Stored data:
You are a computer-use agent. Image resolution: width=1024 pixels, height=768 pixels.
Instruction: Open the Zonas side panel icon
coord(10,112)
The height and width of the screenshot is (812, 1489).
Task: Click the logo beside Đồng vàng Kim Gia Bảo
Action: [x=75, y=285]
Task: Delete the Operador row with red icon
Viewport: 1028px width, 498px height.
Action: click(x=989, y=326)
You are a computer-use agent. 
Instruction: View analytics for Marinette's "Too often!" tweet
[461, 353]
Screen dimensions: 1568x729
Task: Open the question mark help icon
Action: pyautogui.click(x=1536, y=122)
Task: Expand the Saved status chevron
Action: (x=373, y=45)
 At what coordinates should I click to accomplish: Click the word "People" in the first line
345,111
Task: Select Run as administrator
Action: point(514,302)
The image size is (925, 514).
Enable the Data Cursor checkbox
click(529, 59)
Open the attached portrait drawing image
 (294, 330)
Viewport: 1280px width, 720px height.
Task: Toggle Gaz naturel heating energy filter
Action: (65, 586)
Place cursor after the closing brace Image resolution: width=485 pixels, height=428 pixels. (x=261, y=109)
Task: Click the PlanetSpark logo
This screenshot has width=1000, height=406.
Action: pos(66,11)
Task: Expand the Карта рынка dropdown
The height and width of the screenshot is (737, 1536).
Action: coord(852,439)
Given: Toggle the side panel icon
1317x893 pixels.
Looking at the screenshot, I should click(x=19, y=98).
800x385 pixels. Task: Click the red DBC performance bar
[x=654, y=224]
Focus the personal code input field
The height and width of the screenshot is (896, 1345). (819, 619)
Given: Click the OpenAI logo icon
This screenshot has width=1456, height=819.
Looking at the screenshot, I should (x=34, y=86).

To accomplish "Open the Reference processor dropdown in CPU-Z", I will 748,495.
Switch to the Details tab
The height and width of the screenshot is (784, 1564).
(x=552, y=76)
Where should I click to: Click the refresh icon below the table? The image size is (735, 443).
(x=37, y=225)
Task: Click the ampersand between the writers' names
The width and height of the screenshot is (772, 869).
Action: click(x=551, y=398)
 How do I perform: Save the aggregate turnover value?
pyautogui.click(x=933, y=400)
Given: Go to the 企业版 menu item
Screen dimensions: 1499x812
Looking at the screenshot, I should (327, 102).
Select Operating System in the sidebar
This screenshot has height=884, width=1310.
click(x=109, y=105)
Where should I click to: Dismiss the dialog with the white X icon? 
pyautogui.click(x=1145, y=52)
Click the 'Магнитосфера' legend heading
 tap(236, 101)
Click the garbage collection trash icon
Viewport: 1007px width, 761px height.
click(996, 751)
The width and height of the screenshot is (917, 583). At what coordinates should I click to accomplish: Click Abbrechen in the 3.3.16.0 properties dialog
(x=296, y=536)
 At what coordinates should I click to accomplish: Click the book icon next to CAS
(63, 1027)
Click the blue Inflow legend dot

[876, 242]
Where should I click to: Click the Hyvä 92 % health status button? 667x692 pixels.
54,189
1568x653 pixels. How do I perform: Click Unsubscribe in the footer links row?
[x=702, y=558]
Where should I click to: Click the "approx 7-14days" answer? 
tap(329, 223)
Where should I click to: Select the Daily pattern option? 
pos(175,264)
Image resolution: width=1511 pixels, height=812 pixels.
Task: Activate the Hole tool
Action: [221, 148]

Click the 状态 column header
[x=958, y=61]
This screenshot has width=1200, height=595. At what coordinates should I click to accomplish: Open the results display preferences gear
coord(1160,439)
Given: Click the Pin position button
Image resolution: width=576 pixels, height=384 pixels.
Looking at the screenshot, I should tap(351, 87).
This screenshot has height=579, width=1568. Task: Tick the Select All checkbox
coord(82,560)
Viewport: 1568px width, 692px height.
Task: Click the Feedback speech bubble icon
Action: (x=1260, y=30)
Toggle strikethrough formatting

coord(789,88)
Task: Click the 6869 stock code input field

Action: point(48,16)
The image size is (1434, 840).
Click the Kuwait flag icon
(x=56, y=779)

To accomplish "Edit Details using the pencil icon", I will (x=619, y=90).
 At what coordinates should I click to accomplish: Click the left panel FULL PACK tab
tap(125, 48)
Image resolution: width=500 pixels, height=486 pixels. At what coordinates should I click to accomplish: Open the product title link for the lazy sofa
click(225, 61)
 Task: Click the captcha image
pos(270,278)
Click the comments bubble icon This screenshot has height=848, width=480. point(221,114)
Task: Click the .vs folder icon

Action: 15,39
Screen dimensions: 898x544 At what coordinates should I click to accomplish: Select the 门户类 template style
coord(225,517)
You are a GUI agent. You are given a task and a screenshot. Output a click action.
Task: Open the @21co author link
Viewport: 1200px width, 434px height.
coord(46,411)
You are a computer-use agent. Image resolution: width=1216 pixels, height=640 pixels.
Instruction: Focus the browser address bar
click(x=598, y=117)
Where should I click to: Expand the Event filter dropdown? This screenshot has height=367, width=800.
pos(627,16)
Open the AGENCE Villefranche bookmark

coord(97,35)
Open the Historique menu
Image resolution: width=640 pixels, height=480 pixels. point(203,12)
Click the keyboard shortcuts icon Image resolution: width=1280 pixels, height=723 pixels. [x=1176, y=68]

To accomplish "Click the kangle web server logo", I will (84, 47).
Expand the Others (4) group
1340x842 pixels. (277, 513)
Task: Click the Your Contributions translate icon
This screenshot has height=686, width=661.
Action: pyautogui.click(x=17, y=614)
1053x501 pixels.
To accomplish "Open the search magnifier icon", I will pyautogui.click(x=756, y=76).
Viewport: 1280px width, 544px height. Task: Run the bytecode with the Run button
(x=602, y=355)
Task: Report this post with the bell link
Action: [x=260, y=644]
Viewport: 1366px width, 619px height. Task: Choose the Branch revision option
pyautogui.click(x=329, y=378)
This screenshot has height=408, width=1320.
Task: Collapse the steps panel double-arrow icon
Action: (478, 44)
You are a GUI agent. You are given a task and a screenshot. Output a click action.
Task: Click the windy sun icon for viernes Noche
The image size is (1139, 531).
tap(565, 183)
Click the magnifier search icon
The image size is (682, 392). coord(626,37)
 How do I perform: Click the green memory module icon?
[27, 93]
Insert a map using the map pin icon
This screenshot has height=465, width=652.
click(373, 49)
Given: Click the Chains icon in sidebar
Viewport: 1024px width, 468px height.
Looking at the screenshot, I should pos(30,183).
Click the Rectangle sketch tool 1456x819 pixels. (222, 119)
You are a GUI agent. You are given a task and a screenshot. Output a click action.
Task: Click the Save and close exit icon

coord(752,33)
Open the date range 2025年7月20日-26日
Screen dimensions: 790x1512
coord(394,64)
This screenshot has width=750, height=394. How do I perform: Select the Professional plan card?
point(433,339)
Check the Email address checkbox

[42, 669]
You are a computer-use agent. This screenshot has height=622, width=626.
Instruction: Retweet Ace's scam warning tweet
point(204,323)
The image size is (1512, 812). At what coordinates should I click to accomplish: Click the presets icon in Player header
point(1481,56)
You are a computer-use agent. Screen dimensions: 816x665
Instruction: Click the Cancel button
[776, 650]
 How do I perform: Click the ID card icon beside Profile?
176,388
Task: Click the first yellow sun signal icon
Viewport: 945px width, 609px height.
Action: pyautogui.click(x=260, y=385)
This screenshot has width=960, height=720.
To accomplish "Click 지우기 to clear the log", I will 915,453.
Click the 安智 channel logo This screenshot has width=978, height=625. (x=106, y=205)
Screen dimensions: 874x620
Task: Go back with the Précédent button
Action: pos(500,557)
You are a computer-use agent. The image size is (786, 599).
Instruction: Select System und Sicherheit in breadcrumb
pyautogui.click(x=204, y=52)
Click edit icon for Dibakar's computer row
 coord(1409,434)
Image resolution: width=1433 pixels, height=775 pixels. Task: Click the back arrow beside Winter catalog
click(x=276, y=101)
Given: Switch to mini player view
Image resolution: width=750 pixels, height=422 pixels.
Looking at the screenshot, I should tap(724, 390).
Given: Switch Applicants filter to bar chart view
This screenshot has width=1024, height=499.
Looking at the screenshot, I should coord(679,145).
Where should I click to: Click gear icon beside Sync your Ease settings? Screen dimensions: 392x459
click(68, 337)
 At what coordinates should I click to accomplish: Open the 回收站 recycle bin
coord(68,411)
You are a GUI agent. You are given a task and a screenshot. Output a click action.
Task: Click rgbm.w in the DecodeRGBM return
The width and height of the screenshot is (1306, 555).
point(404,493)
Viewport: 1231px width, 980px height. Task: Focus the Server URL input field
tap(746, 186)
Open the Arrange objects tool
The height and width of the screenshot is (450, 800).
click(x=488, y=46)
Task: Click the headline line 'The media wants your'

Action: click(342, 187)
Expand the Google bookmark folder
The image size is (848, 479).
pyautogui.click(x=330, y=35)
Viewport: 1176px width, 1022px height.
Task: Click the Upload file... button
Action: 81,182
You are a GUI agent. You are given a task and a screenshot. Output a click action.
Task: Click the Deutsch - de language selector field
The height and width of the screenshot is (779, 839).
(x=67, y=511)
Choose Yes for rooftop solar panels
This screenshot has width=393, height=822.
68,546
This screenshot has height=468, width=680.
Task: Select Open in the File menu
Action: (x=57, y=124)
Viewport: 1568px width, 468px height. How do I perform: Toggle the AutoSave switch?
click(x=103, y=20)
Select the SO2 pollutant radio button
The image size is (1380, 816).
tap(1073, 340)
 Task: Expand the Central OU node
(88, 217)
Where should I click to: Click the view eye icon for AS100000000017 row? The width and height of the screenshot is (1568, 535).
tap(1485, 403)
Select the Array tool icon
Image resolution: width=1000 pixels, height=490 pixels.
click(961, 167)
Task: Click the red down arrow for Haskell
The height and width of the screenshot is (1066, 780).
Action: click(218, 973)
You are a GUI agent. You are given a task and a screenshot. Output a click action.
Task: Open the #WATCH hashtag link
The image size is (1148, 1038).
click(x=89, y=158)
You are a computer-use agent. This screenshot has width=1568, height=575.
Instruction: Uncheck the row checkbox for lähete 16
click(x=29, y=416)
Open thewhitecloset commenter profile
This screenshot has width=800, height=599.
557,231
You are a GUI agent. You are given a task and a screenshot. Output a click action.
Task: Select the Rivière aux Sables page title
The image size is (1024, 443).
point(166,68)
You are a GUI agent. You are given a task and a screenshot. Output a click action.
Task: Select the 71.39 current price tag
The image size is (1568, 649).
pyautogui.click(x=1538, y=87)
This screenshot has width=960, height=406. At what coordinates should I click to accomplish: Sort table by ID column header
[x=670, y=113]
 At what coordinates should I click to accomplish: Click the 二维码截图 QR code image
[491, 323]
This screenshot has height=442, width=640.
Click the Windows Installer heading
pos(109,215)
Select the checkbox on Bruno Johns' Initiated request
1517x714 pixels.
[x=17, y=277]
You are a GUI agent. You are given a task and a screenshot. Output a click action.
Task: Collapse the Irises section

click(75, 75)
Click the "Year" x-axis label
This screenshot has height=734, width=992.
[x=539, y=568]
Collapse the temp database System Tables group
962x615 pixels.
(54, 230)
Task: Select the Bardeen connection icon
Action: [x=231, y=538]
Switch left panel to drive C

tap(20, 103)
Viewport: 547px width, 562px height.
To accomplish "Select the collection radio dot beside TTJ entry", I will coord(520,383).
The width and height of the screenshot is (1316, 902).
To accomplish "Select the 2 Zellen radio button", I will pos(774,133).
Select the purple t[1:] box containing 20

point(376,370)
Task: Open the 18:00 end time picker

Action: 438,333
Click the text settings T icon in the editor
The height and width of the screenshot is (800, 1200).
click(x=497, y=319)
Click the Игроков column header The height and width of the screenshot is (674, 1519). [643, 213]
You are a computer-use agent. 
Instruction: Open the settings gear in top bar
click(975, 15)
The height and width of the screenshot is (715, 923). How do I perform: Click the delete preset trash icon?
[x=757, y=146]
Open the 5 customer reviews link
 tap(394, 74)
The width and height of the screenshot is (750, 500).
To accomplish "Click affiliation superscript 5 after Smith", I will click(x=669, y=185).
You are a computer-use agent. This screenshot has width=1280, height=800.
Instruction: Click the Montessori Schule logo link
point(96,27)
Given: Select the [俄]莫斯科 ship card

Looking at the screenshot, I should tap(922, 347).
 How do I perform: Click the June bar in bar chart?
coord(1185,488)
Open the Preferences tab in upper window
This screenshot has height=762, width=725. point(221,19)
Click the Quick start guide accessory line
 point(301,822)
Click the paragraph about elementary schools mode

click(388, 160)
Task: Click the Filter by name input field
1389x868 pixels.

## What you need to do
Out of the entries above, write out only the lines between the line holding "962x615 pixels." and the line holding "has width=1280, height=800.", inclusive, each exactly as given.

## Task output
962x615 pixels.
(54, 230)
Task: Select the Bardeen connection icon
Action: [x=231, y=538]
Switch left panel to drive C

tap(20, 103)
Viewport: 547px width, 562px height.
To accomplish "Select the collection radio dot beside TTJ entry", I will coord(520,383).
The width and height of the screenshot is (1316, 902).
To accomplish "Select the 2 Zellen radio button", I will pos(774,133).
Select the purple t[1:] box containing 20

point(376,370)
Task: Open the 18:00 end time picker

Action: 438,333
Click the text settings T icon in the editor
The height and width of the screenshot is (800, 1200).
click(x=497, y=319)
Click the Игроков column header The height and width of the screenshot is (674, 1519). [643, 213]
You are a computer-use agent. 
Instruction: Open the settings gear in top bar
click(975, 15)
The height and width of the screenshot is (715, 923). How do I perform: Click the delete preset trash icon?
[x=757, y=146]
Open the 5 customer reviews link
 tap(394, 74)
The width and height of the screenshot is (750, 500).
To accomplish "Click affiliation superscript 5 after Smith", I will click(x=669, y=185).
You are a computer-use agent. This screenshot has width=1280, height=800.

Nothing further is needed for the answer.